Cigna’s suit takes similar arguments and pursues a few additional legal avenues.
Along with citing the Dormant Commerce Clause, Act 624 also violates the Constitution’s Privileges and Immunities Clause by burdening out-of-state entities by preventing them from providing services in the state; and its Bill of Attainder Clause by singling out specific groups — PBMs and PBM-affiliated pharmacies — for punishment, according to Cigna’s complaint.
Arkansas’ law also steps on federal statute by reforming operations of the TRICARE program, which delivers military benefits through private companies, without Washington’s say-so, the payer argues.
There’s a lot riding on the outcome of the suits for the PBM industry. Along with their future pharmacy operations in Arkansas, other states considering similar legislation could be dissuaded or spurred on by the court’s eventual decision.
Bills with similar provisions were recently introduced in Vermont, Texas and New York, according to the National Community Pharmacists Association.
States are stepping into a gap left by Congress as lawmakers scramble to make prescription drugs more affordable for U.S. patients.
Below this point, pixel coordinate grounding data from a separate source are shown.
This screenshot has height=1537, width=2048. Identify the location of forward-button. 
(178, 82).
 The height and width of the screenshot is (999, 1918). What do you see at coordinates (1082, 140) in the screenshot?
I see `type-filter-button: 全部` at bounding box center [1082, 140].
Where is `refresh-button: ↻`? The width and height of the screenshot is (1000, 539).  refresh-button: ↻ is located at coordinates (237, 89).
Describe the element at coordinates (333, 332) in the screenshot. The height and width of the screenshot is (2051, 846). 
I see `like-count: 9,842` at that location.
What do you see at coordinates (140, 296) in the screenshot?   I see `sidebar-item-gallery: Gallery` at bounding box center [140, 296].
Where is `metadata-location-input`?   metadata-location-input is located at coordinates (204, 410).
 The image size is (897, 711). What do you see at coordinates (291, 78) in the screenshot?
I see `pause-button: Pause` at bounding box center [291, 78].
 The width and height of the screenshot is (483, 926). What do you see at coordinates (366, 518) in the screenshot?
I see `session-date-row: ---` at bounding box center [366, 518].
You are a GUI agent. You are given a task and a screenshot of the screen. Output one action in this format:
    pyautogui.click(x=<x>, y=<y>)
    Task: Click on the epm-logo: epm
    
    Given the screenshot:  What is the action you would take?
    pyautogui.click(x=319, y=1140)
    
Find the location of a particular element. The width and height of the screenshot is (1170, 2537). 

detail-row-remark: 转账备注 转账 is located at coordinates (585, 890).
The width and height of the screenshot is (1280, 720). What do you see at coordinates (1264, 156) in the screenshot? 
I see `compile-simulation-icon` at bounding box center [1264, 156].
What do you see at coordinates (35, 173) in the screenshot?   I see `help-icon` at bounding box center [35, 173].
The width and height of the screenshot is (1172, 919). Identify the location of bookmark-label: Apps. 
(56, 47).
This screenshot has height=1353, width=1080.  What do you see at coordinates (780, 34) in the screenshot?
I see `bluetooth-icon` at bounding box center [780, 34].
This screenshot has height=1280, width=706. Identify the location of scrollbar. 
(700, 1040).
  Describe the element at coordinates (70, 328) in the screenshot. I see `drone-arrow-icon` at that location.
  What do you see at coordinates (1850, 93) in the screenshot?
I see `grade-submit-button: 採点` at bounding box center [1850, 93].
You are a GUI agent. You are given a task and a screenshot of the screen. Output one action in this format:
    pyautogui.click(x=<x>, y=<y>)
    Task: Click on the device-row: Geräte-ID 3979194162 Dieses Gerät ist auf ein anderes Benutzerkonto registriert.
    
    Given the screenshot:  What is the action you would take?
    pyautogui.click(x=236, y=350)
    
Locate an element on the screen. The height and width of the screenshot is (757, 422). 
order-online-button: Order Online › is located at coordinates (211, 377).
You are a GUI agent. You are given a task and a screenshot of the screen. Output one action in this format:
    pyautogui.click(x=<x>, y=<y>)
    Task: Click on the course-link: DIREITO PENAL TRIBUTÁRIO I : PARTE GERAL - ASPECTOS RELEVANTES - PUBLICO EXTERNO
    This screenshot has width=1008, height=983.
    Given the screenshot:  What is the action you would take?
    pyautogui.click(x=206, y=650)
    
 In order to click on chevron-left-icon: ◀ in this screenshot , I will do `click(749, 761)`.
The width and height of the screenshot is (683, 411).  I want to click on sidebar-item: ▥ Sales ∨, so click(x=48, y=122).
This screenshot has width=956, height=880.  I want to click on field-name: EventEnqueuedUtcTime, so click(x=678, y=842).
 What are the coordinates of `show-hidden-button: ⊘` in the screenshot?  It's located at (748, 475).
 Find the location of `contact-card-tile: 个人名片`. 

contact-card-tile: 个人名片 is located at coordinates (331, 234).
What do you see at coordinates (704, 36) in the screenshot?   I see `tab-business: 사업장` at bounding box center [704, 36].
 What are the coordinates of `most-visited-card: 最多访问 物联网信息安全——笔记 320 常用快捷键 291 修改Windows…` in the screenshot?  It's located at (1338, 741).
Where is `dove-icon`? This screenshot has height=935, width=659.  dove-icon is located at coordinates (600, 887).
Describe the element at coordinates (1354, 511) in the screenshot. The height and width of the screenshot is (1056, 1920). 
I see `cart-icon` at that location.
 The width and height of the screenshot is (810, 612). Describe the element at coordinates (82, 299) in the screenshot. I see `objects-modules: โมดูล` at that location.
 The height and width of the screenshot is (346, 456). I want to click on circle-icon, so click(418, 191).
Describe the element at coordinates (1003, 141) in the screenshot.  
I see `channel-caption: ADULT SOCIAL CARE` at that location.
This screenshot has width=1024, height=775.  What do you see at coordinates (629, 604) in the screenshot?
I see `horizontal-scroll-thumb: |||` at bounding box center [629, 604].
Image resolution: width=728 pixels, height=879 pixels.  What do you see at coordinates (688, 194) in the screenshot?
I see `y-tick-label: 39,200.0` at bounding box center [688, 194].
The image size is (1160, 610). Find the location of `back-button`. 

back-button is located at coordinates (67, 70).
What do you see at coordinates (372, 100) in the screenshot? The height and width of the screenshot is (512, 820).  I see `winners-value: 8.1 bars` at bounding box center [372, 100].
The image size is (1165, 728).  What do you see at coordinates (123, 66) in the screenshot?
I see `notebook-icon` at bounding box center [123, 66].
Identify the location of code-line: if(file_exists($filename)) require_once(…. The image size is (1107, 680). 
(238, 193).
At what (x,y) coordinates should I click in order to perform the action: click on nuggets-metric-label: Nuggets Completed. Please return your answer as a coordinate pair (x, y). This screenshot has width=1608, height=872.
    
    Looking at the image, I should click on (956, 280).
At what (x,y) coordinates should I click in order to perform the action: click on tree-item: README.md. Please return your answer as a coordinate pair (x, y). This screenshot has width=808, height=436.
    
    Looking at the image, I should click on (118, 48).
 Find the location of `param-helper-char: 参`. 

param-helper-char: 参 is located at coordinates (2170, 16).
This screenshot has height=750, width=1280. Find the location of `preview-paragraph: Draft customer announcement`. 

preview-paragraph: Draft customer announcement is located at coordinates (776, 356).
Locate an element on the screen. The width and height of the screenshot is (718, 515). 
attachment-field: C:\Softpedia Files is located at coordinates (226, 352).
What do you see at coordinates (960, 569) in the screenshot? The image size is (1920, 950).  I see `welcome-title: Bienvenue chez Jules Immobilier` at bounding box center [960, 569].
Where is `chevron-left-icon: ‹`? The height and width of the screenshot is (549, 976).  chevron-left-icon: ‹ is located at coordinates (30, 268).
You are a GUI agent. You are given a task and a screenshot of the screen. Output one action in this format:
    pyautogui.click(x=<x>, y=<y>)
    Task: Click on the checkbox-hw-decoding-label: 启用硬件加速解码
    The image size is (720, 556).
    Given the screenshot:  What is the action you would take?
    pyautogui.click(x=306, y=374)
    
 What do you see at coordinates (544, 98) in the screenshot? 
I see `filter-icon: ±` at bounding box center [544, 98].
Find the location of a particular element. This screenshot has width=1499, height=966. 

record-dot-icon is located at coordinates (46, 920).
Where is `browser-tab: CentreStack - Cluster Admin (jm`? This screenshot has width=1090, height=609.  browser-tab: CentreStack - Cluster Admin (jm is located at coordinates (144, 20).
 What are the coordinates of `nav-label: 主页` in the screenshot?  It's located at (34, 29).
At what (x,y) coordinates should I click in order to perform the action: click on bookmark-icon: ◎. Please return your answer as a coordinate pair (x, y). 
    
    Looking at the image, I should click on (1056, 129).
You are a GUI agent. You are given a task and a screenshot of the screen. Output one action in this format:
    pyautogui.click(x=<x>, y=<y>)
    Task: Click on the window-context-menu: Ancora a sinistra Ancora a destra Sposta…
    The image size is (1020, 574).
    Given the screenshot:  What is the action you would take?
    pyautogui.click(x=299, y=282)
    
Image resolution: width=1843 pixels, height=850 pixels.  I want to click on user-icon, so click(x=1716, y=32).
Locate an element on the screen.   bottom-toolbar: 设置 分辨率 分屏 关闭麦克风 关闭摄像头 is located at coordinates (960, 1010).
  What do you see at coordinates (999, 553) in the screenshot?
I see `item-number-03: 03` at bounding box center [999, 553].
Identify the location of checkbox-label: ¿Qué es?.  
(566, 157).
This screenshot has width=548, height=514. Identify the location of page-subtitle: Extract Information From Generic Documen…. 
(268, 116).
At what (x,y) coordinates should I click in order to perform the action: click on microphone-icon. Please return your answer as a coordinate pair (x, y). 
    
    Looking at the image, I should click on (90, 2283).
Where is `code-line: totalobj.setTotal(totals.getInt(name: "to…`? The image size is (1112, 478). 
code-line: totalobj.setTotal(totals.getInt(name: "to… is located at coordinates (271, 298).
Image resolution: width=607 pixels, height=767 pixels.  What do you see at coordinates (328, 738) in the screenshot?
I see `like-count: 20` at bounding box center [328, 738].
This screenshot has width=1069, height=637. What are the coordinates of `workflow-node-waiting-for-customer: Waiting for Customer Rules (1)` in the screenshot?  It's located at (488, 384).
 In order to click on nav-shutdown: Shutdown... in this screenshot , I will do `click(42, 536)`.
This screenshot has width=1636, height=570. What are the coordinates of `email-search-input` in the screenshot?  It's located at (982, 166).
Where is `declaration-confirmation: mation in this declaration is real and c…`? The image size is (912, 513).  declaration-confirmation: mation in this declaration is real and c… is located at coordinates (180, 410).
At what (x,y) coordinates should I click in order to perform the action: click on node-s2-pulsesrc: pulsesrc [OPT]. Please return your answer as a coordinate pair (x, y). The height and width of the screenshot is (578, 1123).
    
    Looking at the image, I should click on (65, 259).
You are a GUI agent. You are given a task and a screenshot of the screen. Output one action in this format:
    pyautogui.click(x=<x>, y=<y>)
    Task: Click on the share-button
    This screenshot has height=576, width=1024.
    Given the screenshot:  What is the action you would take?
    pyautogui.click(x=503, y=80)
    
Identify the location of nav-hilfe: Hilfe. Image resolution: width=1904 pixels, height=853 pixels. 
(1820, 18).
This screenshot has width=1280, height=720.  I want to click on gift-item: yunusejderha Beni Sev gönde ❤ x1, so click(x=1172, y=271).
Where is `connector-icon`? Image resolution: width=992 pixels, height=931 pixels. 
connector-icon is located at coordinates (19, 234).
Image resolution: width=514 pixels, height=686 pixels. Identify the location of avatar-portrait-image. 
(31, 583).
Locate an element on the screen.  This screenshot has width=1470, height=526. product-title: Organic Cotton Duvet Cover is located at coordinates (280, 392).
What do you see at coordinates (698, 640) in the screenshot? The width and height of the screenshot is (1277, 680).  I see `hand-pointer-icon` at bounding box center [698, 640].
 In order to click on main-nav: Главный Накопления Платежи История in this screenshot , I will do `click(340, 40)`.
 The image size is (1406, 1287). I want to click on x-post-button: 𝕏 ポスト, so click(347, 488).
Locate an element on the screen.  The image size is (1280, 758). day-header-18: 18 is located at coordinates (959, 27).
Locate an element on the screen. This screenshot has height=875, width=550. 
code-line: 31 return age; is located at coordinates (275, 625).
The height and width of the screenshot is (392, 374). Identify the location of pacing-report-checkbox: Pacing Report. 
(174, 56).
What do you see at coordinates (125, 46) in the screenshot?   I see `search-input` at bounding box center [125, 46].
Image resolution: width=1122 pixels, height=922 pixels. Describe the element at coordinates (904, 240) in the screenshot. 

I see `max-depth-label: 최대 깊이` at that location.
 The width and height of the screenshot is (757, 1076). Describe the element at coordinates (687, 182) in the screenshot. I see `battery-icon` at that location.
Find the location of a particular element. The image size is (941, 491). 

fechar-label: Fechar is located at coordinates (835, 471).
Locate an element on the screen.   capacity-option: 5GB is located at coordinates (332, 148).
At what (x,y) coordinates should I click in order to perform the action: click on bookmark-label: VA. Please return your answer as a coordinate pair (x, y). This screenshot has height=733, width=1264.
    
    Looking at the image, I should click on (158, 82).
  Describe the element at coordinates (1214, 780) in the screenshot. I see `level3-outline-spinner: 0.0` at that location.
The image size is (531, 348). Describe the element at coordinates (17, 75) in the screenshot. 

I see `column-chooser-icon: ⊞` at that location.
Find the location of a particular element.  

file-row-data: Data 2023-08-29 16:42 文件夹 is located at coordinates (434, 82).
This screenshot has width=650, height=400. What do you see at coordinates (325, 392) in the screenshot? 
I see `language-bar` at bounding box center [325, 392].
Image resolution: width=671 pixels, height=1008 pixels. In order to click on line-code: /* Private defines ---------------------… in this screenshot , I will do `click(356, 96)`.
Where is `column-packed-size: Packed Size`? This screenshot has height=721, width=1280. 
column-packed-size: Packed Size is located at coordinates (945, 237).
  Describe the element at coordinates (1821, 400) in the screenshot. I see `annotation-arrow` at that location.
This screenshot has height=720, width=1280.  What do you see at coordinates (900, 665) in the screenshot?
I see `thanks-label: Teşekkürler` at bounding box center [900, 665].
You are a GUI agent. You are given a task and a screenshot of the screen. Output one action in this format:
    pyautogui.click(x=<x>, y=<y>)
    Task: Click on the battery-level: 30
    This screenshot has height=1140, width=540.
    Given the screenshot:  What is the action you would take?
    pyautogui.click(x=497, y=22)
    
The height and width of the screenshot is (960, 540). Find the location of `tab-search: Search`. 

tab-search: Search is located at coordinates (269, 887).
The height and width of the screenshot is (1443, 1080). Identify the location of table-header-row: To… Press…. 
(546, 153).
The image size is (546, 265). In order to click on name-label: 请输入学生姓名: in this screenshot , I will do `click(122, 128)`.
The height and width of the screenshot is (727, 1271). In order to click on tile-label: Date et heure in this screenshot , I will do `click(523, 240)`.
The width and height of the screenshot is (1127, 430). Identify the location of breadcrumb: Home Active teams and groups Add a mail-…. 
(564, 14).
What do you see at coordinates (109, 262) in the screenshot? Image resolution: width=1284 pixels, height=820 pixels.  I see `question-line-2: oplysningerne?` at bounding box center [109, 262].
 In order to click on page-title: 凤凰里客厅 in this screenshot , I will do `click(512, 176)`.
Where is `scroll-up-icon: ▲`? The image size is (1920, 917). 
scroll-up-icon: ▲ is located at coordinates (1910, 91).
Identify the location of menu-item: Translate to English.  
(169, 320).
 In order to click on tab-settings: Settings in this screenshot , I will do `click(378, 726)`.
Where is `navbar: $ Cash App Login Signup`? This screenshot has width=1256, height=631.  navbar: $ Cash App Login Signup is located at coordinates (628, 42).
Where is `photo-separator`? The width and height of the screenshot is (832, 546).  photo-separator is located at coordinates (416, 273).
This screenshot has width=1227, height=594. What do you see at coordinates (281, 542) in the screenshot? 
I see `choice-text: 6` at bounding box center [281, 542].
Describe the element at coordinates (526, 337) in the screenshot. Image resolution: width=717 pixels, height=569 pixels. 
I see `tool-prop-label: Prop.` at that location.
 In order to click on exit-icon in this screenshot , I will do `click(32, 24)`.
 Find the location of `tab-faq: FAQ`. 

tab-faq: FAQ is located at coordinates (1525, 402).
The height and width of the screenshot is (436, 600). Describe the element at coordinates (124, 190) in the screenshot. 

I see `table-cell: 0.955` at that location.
Despite numerous proposals to rein in controversial PBM business practices over the past few years, meaningful federal reform has yet to make it across the finish line.
However, there still appears to be appetite in Congress to move on the issue, with lawmakers on both sides of the aisle expressing anger with PBMs’ business practices in recent hearings.
Similarly, the GOP megabill currently being considered by the Senate includes some PBM provisions, including banning spread pricing in Medicaid, preventing PBMs from being paid based on a drug’s list price and requiring more transparency about PBMs’ business practices.